La persona existe verdaderamente con pujos de permanencia. Y existe también la historia, donde el tiempo pasado no tiene retorno. Si se ha desaprovechado, no volverá más. Cada ser humano tiene importancia irrepetible y, al mismo tiempo, una sola vida que nunca más volverá a dársele como oportunidad.

Eso quiere decir nuestro evangelio de hoy. Y, sin embargo, este final no es un mero acabose, "¡se terminó!". Ciertamente no es un reinicio de lo mismo a lo griego, a lo oriental, vuelta y vuelta a empezar, el aburrimiento de nunca acabar, la calesita que no se para más. Es la culminación plenificante de opciones únicas hechas en esta vida, es -como también dice el evangelio de hoy- el encuentro gaudioso de los elegidos con el Hijo del Hombre que vendrá lleno de poder y de gloria.

Este domingo, en las postrimerías del año litúrgico que terminará el domingo próximo con la solemnidad de Cristo Rey, la Iglesia quiere hacemos reflexionar sobre el sentido de la creación y, al mismo tiempo, el sentido de nuestras vidas.

Estas vidas y el universo que poseemos -se afirma- son finitos, perecederos y un día acabarán, y no hay vuelta que valga. Pero es así solo porque Dios ha querido crear al hombre no solo para lo humano, condenándolo a encerrarse en lo humano para siempre, sino para la Eternidad. Es decir, para poder compartir la Vida que Él goza en la plenitud de la felicidad de Padre, Hijo y Espíritu Santo.

Esta existencia temporal fluida y pasajera en donde nada hay permanente -en eso tenía razón Heráclito- es solo el momento de la opción, del ejercicio de la libertad mediante la cual aceptamos o no el don del Padre hecho en Jesucristo.

No hace falta especular sobre la proximidad o no del fin del mundo -como siempre anuncia algún alarmista amigo de profecías terroríficas-, porque mucho más cercano está el fin de cada uno. "Les aseguro que no pasará esta generación sin que suceda todo esto".

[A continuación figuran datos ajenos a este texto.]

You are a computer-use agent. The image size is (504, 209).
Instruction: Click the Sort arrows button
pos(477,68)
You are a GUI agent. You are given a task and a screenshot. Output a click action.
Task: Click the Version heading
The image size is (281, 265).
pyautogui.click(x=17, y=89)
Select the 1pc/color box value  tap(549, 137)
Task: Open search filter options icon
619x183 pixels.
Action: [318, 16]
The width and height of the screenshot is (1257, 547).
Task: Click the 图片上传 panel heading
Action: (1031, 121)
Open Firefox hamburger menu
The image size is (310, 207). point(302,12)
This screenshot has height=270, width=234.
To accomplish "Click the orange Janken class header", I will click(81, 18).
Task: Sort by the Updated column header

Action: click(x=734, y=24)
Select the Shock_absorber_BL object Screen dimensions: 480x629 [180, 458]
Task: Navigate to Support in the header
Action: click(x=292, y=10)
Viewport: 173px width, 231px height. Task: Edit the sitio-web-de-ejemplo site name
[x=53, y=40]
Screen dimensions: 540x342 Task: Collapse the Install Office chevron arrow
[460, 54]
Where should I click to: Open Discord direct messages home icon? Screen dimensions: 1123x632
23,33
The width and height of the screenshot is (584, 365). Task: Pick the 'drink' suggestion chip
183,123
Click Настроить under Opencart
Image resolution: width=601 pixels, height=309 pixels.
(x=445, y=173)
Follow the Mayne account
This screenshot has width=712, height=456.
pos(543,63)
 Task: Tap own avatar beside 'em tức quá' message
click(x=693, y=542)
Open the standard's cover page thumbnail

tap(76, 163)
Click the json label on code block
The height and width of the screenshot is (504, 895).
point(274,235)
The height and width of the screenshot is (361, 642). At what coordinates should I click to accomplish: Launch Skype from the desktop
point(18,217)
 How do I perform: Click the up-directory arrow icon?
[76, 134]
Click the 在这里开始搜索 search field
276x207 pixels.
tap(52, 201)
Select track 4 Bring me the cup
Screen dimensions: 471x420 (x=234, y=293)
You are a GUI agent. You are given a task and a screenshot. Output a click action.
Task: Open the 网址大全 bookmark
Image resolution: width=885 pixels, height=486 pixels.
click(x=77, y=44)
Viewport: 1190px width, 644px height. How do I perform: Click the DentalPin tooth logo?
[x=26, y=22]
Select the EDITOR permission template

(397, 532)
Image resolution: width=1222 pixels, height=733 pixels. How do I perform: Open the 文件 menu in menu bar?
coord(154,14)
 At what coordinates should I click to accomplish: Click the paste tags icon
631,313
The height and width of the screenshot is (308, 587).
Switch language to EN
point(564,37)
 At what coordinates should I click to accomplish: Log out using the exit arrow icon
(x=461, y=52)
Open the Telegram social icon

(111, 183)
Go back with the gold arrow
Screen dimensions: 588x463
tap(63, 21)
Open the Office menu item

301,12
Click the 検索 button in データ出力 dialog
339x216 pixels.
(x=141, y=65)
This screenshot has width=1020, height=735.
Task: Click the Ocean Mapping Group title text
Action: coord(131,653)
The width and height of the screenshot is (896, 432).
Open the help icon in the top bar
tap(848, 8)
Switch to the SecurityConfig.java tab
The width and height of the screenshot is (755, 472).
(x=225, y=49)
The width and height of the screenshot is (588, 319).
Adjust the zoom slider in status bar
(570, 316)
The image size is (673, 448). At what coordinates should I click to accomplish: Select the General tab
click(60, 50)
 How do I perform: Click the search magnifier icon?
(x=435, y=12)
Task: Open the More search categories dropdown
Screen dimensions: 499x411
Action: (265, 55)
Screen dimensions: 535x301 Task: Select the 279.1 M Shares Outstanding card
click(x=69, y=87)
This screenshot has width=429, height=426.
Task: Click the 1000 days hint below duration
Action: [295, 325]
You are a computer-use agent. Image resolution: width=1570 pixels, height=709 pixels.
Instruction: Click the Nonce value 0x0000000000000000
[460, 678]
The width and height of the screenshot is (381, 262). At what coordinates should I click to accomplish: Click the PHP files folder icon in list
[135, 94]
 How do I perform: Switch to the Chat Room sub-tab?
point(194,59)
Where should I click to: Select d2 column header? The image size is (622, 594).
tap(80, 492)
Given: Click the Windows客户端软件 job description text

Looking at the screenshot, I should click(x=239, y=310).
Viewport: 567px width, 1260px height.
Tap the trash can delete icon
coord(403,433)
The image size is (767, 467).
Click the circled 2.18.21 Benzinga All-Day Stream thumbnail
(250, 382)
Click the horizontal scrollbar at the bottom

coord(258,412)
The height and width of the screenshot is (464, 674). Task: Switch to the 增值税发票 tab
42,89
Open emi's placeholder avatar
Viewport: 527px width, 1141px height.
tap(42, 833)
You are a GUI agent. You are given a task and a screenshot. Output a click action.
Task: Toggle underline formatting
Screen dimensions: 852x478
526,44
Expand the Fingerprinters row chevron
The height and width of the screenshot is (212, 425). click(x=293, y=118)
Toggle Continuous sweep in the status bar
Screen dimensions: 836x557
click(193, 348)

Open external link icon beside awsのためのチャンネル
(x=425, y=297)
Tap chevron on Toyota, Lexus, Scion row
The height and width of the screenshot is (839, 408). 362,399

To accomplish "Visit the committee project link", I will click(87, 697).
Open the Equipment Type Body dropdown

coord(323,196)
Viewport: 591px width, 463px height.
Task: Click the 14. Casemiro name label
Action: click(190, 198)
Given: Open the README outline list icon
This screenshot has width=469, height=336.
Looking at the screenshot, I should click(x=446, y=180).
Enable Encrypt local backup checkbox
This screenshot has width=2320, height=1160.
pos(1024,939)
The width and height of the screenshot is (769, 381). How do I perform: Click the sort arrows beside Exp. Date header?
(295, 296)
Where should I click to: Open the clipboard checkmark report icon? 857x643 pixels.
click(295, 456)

Y esta vida que estamos viviendo es la única que tenemos. No podemos disiparla en vano: no para aprovecharla en su fugacidad al modo pagano, -"carpe diem", "comamos y vivamos que mañana moriremos"-, sino para construirla con sentido de grandeza, con hondura, con heroísmo, para gloria de Dios y para utilidad de nuestro prójimo. Porque sin reencarnación ni vuelta a la vida posible -al modo de Heráclito o de las filosofías orientales- es en esta única vida donde nos jugamos el toparnos con el irretornable abismo de la muerte, o el poder encontrarnos para siempre con el Hijo del hombre.